::: ТЕКСТ ДЛЯ ЧТЕНИЯ :::
Опубликовано в журнале Дружба Народов, номер 9, 2005
Все мы мечтаем о справедливости, но редко задумываемся о том, что это такое. И еще реже о том, пришлась ли бы она нам по вкусу, доведись нам с нею столкнуться: как же может не понравиться то, на нехватку чего мы веками сетуем по двадцать раз на дню. (А если кто и не сетует, то исключительно потому, что уже отчаялся когда-либо лицезреть свою мечту.)
Но давайте все-таки вдумаемся, что она такое, справедливость, чтобы при встрече невзначай не обознаться.
О том, чтo есть справедливость, если верить Платону, еще почти двадцать пять веков назад дискутировали нигилист Фрасимах и идеалист Сократ. Фрасимах дерзнул провозгласить: справедливость есть то, что выгодно сильнейшему. Чтобы опровергнуть его, Сократу пришлось развернуть перед слушателями грандиозную платоническую картину мироздания, — и в итоге прийти примерно к такому выводу: справедливым можно назвать такое общественное устройство, при котором каждый занимается своим делом.
Что значит “свое” дело? Кто это должен определить? Ответы туманны, ясным остается одно: желая высказаться о справедливости, мы должны высказываться не об интересах индивида, а об интересах общественного целого, о тех интересах, которые в былые времена именовали общим благом. Ибо в противном случае каждый индивид мог бы заявить: справедливо для меня только то, что по шерсти лично мне; все же остальное я соглашаюсь считать справедливым исключительно из страха перед теми, кто навязал мне свое представление о справедливости.
:::
### ЗАДАНИЕ
Продолжите, пожалуйста, текст о справедливости, начав сразу после его последнего предложения.
::: ИЗВЛЕЧЁННЫЕ ДАННЫЕ :::
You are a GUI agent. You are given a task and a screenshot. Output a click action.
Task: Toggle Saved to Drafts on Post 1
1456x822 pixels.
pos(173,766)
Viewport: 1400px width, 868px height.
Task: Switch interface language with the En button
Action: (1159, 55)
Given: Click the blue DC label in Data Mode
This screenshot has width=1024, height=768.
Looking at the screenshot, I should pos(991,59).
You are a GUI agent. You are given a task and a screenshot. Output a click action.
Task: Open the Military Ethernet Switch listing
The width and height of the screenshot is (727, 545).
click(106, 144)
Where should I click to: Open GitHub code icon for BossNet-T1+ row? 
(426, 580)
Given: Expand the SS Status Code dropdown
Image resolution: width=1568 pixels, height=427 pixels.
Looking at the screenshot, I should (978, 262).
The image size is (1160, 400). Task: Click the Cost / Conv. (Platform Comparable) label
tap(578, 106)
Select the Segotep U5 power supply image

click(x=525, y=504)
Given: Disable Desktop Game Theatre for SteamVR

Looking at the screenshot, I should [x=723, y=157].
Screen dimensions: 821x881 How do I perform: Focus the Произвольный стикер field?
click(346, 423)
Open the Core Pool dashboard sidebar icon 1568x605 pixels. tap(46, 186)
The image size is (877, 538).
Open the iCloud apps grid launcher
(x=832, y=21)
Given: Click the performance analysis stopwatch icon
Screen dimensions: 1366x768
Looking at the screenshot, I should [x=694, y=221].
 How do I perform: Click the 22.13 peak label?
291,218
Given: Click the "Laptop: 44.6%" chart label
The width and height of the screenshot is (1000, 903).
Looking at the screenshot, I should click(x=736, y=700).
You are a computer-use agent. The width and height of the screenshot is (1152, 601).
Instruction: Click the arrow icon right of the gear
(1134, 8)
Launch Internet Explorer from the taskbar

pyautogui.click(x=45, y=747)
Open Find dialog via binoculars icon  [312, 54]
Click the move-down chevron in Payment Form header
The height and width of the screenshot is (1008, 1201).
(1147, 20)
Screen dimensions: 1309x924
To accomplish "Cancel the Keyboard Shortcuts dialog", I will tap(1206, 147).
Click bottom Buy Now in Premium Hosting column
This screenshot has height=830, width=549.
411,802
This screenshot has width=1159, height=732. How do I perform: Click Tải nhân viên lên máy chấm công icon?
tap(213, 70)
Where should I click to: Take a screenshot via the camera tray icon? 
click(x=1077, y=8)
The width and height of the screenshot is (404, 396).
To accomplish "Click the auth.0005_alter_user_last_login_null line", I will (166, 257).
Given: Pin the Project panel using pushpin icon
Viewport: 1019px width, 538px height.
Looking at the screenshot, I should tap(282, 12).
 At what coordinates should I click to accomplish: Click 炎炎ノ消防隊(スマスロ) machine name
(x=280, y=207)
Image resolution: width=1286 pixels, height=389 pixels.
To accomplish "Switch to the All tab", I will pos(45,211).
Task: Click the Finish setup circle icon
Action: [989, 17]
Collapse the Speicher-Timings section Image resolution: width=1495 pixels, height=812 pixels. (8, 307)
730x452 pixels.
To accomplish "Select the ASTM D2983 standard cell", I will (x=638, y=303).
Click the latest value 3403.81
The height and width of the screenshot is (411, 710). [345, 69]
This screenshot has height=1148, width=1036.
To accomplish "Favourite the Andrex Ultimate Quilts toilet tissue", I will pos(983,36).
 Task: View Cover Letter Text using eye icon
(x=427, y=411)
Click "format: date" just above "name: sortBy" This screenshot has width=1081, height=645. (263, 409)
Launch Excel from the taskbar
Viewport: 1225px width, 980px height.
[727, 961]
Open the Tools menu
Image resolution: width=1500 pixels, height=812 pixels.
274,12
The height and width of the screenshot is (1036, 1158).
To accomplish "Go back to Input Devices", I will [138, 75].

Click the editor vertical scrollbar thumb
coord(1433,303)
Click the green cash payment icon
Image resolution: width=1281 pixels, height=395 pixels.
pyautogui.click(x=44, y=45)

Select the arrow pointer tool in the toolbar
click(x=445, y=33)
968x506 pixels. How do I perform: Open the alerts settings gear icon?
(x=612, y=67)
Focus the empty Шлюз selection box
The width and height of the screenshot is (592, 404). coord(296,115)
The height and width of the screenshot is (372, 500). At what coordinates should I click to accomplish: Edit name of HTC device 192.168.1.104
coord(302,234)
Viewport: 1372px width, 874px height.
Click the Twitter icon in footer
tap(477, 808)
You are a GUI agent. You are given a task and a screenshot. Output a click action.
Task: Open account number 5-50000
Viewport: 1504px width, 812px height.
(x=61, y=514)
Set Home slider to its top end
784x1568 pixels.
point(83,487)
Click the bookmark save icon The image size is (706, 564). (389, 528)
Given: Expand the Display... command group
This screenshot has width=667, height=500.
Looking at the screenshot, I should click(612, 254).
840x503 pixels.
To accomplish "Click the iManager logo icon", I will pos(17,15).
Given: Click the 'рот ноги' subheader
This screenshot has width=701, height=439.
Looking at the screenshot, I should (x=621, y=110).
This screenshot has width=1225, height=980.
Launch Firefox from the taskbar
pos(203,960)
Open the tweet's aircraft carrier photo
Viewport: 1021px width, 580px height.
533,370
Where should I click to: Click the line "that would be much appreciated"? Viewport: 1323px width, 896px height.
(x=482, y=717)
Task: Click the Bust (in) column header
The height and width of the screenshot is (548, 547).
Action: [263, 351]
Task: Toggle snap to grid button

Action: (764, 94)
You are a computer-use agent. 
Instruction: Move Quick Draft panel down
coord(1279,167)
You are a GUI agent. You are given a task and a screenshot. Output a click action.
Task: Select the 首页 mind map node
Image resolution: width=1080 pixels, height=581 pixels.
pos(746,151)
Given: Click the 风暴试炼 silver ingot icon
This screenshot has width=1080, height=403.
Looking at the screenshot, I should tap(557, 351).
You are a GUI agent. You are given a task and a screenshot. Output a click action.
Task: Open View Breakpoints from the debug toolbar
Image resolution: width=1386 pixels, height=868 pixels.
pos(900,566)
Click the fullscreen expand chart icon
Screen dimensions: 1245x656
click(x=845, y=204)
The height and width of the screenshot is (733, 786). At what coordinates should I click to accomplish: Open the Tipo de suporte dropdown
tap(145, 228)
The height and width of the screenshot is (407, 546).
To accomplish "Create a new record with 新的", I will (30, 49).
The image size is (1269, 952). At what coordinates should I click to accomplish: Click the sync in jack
:::
### ПИСЬМЕННЫЙ ОТВЕТ
Но разве то же самое нельзя сказать и о справедливости, навязанной нам обществом? Идеалистический нигилист Лев Толстой так и заявлял: никто не знает, что такое общее благо, до тех пор, пока ему не понадобится совершить преступление, для оправдания которого и потребуется ссылка на это самое общее благо. Или, как теперь выражаются менее пышно, — на интересы общества.
Интересы общества — пустая метафора, настаивал тот же Л.Н.Т.: у общества, в отличие от живого организма, нет центра ощущений, центра принятия решений. Однако в данном случае матерый человечище, похоже, был не прав: такой центр у общества есть — это государство. Точнее, государственный аппарат с правительством во главе. Именно государство определяет, что считать интересами общества и каким образом эти интересы преследовать.
Что-о?!. Но ведь интересы общества многогранны, противоречивы, следуя одним интересам, неизбежно попираешь другие, для кого-то ничуть не менее важные!..
А разве не противоречивы интересы нашего собственного организма и “души”? Разве потребность пить, есть, пользоваться уважением и т.д., и т.д., и т.д. не находится в противоречии с нашей потребностью экономить силы, развлекаться, чувствовать себя в безопасности? Каждый раз, приближаясь к одной своей жизненно важной цели, мы удаляемся от десятка других, в принципе не менее важных и лишь сочтенных нами в данный момент менее актуальными.
Хорошо, скажете вы, это верно. Но наш центр сбора информации и принятия решений (наш мозг) не имеет собственных интересов, тогда как государственный аппарат — имеет. А потому он всегда будет выдавать свои интересы за интересы общества.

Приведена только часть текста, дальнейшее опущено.